* What is needed *
Return every line of the data below verbatim, in the same order.

* Extracted records *
/---

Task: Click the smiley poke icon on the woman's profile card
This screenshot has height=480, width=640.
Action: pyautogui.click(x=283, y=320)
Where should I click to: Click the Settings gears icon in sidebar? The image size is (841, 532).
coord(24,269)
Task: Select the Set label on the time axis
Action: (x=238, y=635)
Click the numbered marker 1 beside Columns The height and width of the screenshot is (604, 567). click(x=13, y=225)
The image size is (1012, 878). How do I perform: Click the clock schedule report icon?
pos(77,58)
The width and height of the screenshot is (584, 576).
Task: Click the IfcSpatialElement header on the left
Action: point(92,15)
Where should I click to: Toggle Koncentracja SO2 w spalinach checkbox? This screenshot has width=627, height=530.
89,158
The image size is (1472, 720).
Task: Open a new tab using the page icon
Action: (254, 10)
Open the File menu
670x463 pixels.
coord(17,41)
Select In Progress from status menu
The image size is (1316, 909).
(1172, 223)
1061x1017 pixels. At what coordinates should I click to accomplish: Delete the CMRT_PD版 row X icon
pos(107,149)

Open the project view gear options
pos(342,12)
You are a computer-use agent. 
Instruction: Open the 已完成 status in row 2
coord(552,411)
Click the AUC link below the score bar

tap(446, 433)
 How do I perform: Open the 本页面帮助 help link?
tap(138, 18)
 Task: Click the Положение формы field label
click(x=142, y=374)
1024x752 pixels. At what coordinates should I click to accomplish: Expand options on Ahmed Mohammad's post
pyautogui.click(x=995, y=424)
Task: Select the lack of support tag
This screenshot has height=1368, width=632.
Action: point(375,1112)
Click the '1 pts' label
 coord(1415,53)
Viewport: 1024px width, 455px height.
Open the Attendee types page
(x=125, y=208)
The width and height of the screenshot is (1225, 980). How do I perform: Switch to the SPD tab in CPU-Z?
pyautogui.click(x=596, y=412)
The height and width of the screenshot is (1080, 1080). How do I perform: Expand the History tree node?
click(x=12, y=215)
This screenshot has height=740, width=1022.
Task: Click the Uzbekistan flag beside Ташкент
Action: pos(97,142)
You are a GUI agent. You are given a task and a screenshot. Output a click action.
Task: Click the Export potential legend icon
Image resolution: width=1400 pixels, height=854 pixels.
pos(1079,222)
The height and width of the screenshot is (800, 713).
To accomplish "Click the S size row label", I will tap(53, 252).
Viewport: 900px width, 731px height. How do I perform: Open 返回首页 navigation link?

\---

* Final result *
Task: Click the smiley poke icon on the woman's profile card
This screenshot has height=480, width=640.
Action: pyautogui.click(x=283, y=320)
Where should I click to: Click the Settings gears icon in sidebar? The image size is (841, 532).
coord(24,269)
Task: Select the Set label on the time axis
Action: (x=238, y=635)
Click the numbered marker 1 beside Columns The height and width of the screenshot is (604, 567). click(x=13, y=225)
The image size is (1012, 878). How do I perform: Click the clock schedule report icon?
pos(77,58)
The width and height of the screenshot is (584, 576).
Task: Click the IfcSpatialElement header on the left
Action: point(92,15)
Where should I click to: Toggle Koncentracja SO2 w spalinach checkbox? This screenshot has width=627, height=530.
89,158
The image size is (1472, 720).
Task: Open a new tab using the page icon
Action: (254, 10)
Open the File menu
670x463 pixels.
coord(17,41)
Select In Progress from status menu
The image size is (1316, 909).
(1172, 223)
1061x1017 pixels. At what coordinates should I click to accomplish: Delete the CMRT_PD版 row X icon
pos(107,149)

Open the project view gear options
pos(342,12)
You are a computer-use agent. 
Instruction: Open the 已完成 status in row 2
coord(552,411)
Click the AUC link below the score bar

tap(446, 433)
 How do I perform: Open the 本页面帮助 help link?
tap(138, 18)
 Task: Click the Положение формы field label
click(x=142, y=374)
1024x752 pixels. At what coordinates should I click to accomplish: Expand options on Ahmed Mohammad's post
pyautogui.click(x=995, y=424)
Task: Select the lack of support tag
This screenshot has height=1368, width=632.
Action: point(375,1112)
Click the '1 pts' label
 coord(1415,53)
Viewport: 1024px width, 455px height.
Open the Attendee types page
(x=125, y=208)
The width and height of the screenshot is (1225, 980). How do I perform: Switch to the SPD tab in CPU-Z?
pyautogui.click(x=596, y=412)
The height and width of the screenshot is (1080, 1080). How do I perform: Expand the History tree node?
click(x=12, y=215)
This screenshot has height=740, width=1022.
Task: Click the Uzbekistan flag beside Ташкент
Action: pos(97,142)
You are a GUI agent. You are given a task and a screenshot. Output a click action.
Task: Click the Export potential legend icon
Image resolution: width=1400 pixels, height=854 pixels.
pos(1079,222)
The height and width of the screenshot is (800, 713).
To accomplish "Click the S size row label", I will tap(53, 252).
Viewport: 900px width, 731px height. How do I perform: Open 返回首页 navigation link?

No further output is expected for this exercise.